All told, the Sharks have roughly $45 million committed to six forwards, five defenceman, and two goalies into next season. So long as Western Civilization doesn’t collapse, that’ll leave the Sharks with about $30 million to deal with Burns, Thornton, Marleau, and the rest of their roster, depending on where the 2017-18 salary cap ceiling is set. 

If he hits the open market…

It would be difficult to imagine Brent Burns making it all the way to free agency. The Sharks certainly have the cap space to fit him in long-term, the team is good right now and more than likely will be for some time, and there isn’t anything to suggest Burns doesn’t enjoy playing and living in San Jose. 
If he does make it to July 1 without a contract in place, though, I imagine *insert team here* would definitely be interested. And by that I mean pretty much everybody. How often do top-pairing defencemen, especially ones who produce at an elite level, hit the open market? Never. These are guys you either trade for or draft and develop yourself. You can take out teams in cap hell (like Chicago, Los Angeles, Tampa Bay), the internal-budget teams (like Anaheim, Ottawa, Winnipeg), and still have a massive list of teams who would want to sign Brent Burns. 
Take Edmonton, for example. They so badly need good, right-handed defencemen they traded away Taylor Hall to get one, and even after that, they still have a massive hole on their blue line and need someone who can quarterback their power play. And Toronto, too, they’ve got loads of excellent young forwards, and I’m sure they’d like to avoid being in a situation where they need to move one of them to flesh out their thin blue line. 

Thoughts on Burns’ eight-year, $64 million contract extension with the Sharks

Well, so much for all of that! This summer’s best defenceman is officially off the market six months before teams would have even had an opportunity to be told “no”. 
The Sharks and Burns agreed today on a contract that’ll keep the stud defenceman in San Jose for eight more seasons with an annual cap hit of $8 million. The deal, as reported on Twitter by Chris Johnson, is heavily front-loaded and features roughly half of the cash he’s being paid in the form of a signing bonus.  
What to make of this deal?
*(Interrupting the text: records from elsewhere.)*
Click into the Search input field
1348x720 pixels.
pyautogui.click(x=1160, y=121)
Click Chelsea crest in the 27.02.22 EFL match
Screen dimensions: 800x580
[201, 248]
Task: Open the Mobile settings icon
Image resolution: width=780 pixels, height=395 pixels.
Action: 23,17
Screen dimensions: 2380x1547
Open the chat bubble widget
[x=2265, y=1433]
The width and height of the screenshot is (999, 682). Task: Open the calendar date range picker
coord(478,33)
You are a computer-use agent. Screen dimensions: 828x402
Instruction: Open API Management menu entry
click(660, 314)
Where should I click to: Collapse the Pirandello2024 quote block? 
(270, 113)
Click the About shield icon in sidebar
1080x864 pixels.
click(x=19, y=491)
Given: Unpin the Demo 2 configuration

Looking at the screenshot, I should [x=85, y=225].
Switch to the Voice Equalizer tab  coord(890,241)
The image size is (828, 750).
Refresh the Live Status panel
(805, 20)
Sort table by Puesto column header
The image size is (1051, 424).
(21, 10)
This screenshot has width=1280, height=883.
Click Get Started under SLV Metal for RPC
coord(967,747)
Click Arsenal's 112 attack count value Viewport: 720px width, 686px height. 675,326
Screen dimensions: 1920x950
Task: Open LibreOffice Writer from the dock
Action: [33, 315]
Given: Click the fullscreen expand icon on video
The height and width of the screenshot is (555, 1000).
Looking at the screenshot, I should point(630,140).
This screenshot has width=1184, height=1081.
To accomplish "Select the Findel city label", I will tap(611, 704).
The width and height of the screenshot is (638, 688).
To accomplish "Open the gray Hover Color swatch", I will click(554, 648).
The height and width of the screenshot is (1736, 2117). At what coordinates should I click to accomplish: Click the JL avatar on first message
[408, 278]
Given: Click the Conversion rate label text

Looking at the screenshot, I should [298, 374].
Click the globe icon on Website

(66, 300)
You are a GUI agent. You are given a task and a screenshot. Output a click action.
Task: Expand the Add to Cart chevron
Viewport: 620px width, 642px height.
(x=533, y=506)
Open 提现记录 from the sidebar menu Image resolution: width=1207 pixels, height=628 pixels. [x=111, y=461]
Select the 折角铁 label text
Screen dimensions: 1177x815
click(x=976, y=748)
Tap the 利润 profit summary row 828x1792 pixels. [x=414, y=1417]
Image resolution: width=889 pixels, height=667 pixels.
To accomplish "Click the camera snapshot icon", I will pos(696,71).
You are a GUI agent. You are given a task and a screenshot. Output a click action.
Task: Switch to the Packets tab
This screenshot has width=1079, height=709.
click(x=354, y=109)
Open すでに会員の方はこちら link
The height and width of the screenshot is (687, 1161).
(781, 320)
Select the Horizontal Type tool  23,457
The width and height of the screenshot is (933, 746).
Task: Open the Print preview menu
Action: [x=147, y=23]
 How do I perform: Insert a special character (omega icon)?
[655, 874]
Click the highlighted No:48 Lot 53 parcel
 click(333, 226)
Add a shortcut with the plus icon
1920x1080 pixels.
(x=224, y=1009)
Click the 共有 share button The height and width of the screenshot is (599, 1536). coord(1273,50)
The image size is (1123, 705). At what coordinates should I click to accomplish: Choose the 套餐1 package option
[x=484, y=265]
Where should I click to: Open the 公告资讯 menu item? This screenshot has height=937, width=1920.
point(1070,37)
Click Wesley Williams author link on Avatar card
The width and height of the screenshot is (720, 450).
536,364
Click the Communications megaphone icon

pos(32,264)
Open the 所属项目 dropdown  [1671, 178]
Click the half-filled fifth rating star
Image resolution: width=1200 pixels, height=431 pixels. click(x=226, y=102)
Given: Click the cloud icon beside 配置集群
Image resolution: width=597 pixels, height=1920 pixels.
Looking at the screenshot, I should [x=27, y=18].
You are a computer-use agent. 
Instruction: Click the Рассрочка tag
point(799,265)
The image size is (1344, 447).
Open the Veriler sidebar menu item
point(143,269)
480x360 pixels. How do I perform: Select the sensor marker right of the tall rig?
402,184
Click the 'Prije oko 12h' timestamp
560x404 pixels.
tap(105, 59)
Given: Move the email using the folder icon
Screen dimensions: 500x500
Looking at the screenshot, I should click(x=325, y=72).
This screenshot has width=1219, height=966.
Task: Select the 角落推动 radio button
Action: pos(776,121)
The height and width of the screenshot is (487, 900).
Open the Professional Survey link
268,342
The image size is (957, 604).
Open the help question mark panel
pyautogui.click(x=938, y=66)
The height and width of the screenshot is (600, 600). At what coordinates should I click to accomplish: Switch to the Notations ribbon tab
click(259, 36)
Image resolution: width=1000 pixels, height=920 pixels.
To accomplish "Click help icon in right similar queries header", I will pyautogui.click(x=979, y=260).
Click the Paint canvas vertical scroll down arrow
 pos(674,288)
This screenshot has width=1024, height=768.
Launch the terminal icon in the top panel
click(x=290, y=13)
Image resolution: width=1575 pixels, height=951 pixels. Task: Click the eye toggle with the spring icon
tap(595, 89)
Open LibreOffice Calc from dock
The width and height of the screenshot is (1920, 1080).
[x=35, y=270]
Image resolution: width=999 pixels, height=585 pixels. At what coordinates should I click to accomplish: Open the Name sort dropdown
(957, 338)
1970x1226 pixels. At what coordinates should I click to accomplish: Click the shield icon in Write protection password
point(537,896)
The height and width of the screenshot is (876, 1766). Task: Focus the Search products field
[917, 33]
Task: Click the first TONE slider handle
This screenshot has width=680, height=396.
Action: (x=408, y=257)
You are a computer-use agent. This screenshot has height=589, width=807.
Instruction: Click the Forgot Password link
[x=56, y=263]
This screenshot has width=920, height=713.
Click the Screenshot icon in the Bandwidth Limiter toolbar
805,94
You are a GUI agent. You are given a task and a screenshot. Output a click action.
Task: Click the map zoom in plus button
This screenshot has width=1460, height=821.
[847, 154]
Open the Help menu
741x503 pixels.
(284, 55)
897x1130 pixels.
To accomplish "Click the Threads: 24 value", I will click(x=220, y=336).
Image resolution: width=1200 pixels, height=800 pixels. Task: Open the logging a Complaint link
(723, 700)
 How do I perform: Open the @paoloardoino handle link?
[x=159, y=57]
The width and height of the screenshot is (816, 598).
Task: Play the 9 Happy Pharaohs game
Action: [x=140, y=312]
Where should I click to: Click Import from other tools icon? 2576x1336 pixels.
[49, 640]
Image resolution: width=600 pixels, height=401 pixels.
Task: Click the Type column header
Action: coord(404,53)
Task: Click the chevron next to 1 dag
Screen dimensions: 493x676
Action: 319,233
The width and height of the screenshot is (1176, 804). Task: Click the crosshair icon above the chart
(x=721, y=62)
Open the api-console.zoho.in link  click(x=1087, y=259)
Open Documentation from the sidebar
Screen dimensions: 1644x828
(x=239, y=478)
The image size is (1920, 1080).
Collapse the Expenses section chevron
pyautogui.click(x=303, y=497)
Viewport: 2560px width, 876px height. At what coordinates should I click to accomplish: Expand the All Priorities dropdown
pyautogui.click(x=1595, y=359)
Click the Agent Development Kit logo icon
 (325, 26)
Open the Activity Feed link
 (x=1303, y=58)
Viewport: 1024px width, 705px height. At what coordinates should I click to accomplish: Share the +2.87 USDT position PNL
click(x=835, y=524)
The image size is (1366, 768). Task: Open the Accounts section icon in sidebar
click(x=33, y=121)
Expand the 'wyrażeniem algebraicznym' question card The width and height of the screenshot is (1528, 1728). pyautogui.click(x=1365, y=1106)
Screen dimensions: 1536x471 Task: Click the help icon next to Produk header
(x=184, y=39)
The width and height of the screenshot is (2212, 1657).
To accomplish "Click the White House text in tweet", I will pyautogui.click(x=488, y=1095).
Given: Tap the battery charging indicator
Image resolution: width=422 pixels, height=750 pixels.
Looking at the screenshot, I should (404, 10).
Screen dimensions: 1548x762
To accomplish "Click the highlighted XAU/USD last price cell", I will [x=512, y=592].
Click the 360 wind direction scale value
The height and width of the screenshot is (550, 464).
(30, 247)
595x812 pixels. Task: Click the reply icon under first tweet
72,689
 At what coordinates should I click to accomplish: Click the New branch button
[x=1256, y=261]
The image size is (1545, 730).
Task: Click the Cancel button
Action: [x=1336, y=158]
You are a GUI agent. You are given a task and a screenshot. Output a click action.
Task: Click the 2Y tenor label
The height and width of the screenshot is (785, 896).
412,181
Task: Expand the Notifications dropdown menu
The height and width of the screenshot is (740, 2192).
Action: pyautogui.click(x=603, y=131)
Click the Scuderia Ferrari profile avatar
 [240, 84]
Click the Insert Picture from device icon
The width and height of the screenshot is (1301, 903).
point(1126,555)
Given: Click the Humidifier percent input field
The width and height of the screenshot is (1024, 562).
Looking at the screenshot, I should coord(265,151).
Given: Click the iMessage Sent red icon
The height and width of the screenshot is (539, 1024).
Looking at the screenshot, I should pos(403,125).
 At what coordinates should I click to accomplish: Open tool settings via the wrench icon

The first thing that screams out is the fact that the Sharks are going to be on the hook for a 40-year-old defenceman with an $8 million cap hit by the end of this contract. 
If this team is going to win, it’s going to be in the next few years when Brent Burns is earning his $8 million cap hit. It isn’t prudent to make all of your decisions for the here and now, obviously. But the Sharks are a team built to win right now. And if Brent Burns walked in the summer, their long-term cap outlook would look much nicer, sure, but they would also be left with a team loaded with aging, expensive players that aren’t good enough to win. Thornton and Marleau are both 36 and certainly don’t have much left to give. Joel Ward and Paul Martin are only one year younger. Even their younger core of key players, Marc-Edouard Vlasic and Joe Pavelski are into their 30s. 
Don’t get me wrong, this contract is going to look bad in a few years. Earlier in the article I suggested Byfuglien as a comparable largely because his five-year term made a lot of sense for his age and style of play, which, like Burns, is likely going to result in him not being effective into his mid-to-late 30s. But we have to understand where the Sharks are and what letting Burns go would ultimately mean for their franchise. They were damn close last season, and it’s hard to sell to the fans that they’re chopping it down and letting it go. 
Also, like I mentioned earlier, the deal is heavily front-loaded. So long as Burns doesn’t become an albatross in the next year or two, the majority of the cash will already have been paid. And like we’ve seen in the past, most recently with Dave Bolland and Pavel Datsyuk this summer, poor teams will take on a big cap hit with a smaller true salary attached to it in order to work around reaching the salary cap floor. 
Besides, the CBA is set to expire in a few more years. You know what that means, right? Compliance buyouts! Get out of jail free cards!